**REQUIRED ACTION 1**
From the article about the Yorktown Power Station closing, extract the passage from "Back in February" up to and including "spanned three years.".
**REQUIRED ACTION 2**
Answer these questions using the article about the Yorktown Power Station closing:
(a) Until when does the Yorktown Power Station have an exemption?
(b) In what month and year did the State Corporation Commission approve the new line project?
(c) What is the maximum cost of the Skiffes Creek transmission line project?

**TEXT SEGMENT**
Yorktown, Va. – Rotating blackouts could begin on the Peninsula if state legislators don’t act fast in approving a new overhead transmission plan.
Under new regulations from the Environmental Protection Agency, Dominion’s Yorktown Power Station is closing due to its severe emission of mercury and other toxic materials. They have been given an exemption until April 2016, which means they have to act fast.
Back in February 2014, the State Corporation Commission (SCC) approved the new line project. But they are awaiting permit approval from the Army Corps of Engineers. Previous filings have been made in March 2012 and August 2013, with subsequent meetings following. If the permit proposal is not granted they will have to start from ground zero—a project that has already spanned three years.
Dominion has urged that if these filings aren’t approved by August 1, 2015 electric service to the Peninsula, Middle Peninsula, and Northern Neck of Virginia would be seriously compromised. In the case of permit denial, there are four standing lines that will suffice on most days but when they won’t Dominion will rotate blackouts in the area.
In their current plan, the Skiffes Creek transmission line project would cross the James River—a transition from a coal-based system to an overhead electronic system that will cost up to 155 million dollars.
Bonita Harris, Media/Community Relations Manager for Dominion VA/NC Power, assured that Virginia has some of the lowest rates in the eastern region. She continued, “There is no other opportunity that is more economical than this,” when asked about the Skiffes Creek project.

**SOURCE MATERIAL**
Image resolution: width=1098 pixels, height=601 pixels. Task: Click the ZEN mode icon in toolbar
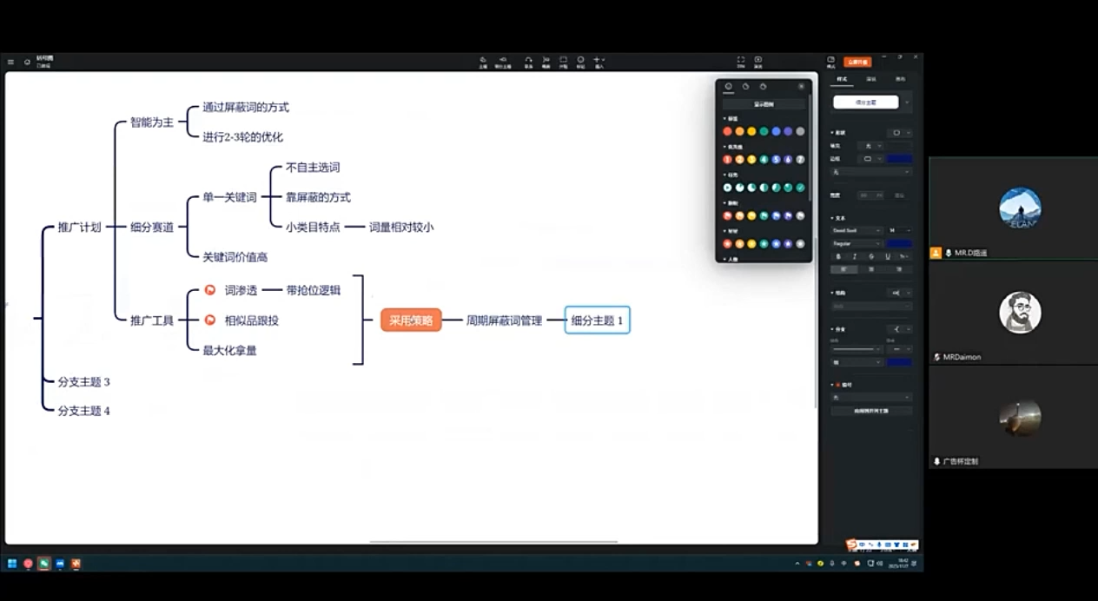pyautogui.click(x=741, y=61)
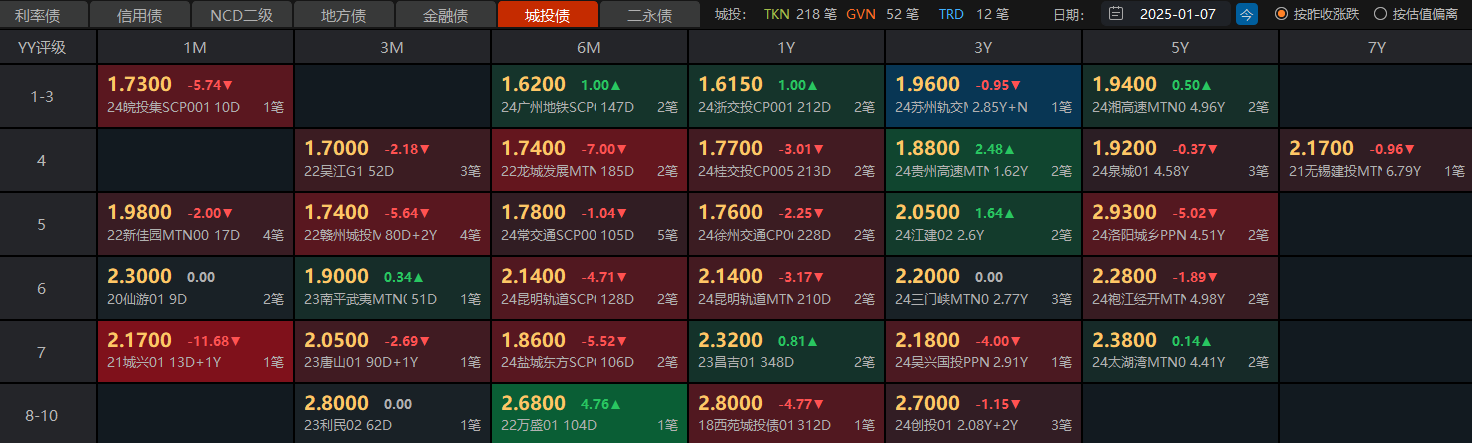Click the 7Y column header

click(x=1376, y=47)
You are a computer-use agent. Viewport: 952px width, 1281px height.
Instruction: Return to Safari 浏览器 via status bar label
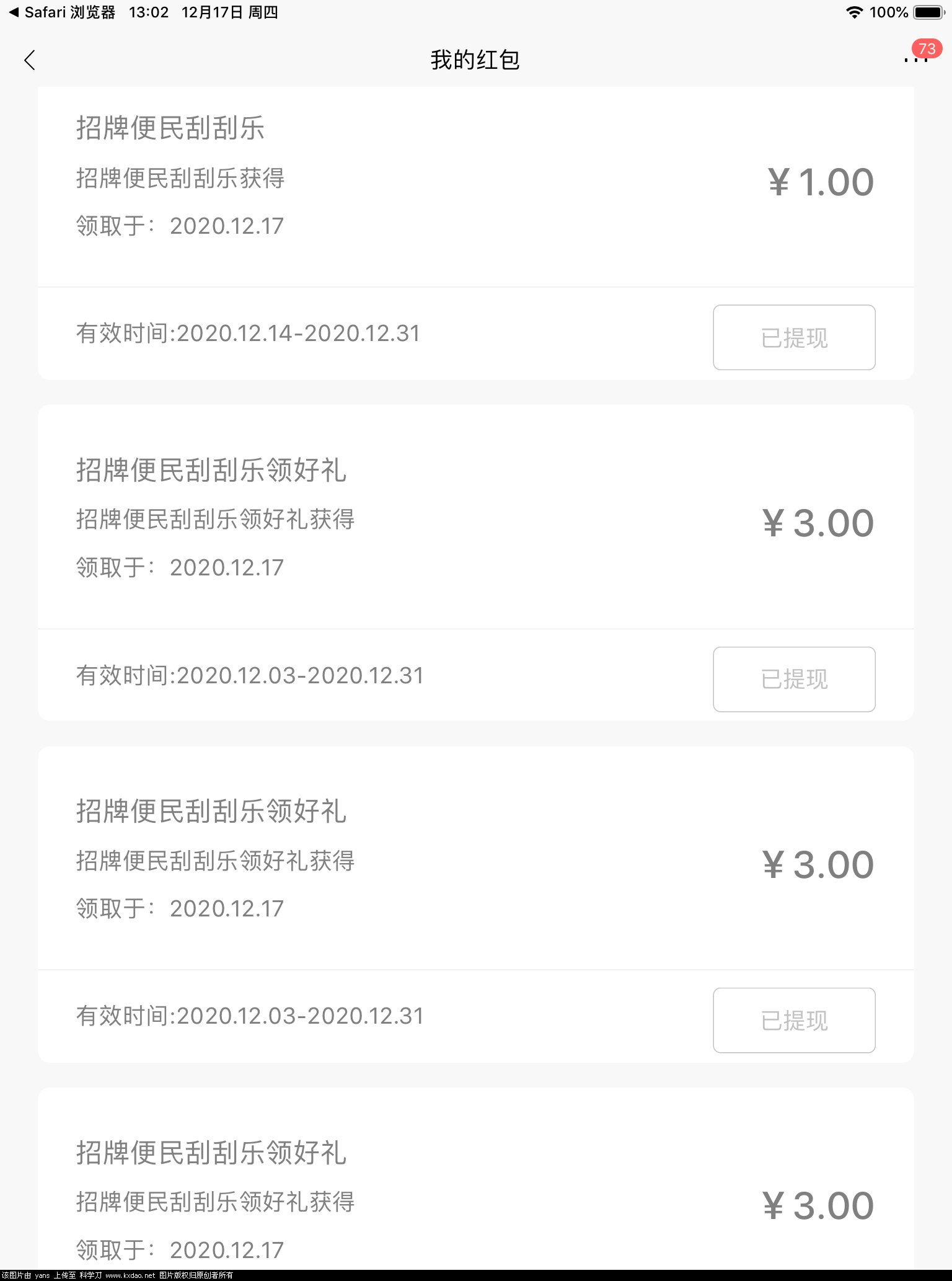69,12
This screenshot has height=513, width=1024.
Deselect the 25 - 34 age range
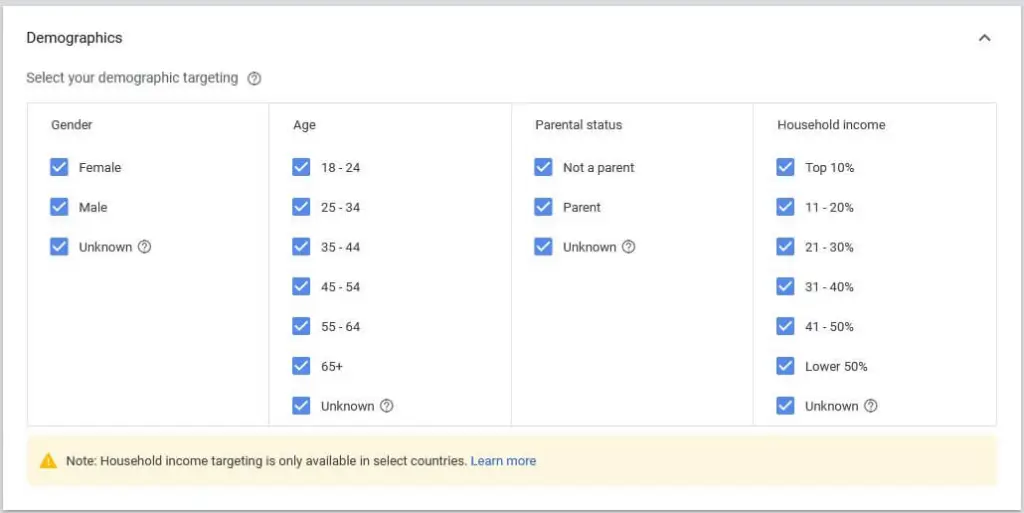click(x=301, y=207)
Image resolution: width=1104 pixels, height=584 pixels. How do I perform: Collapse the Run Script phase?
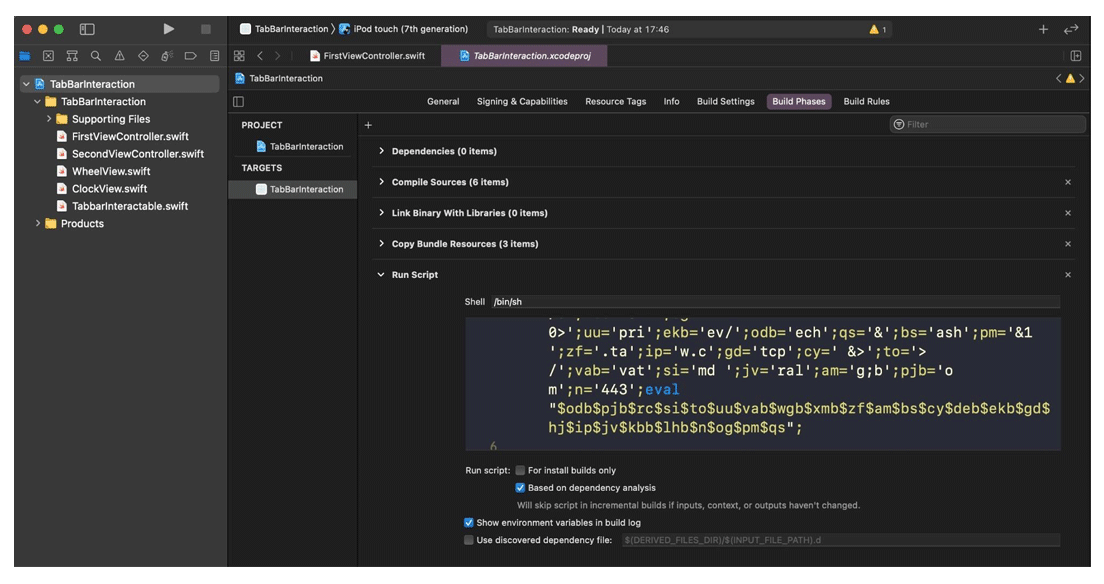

**ANSWER AREA 1**
Back in February 2014, the State Corporation Commission (SCC) approved the new line project. But they are awaiting permit approval from the Army Corps of Engineers. Previous filings have been made in March 2012 and August 2013, with subsequent meetings following. If the permit proposal is not granted they will have to start from ground zero—a project that has already spanned three years.

**ANSWER AREA 2**
(a) April 2016
(b) February 2014
(c) 155 million dollars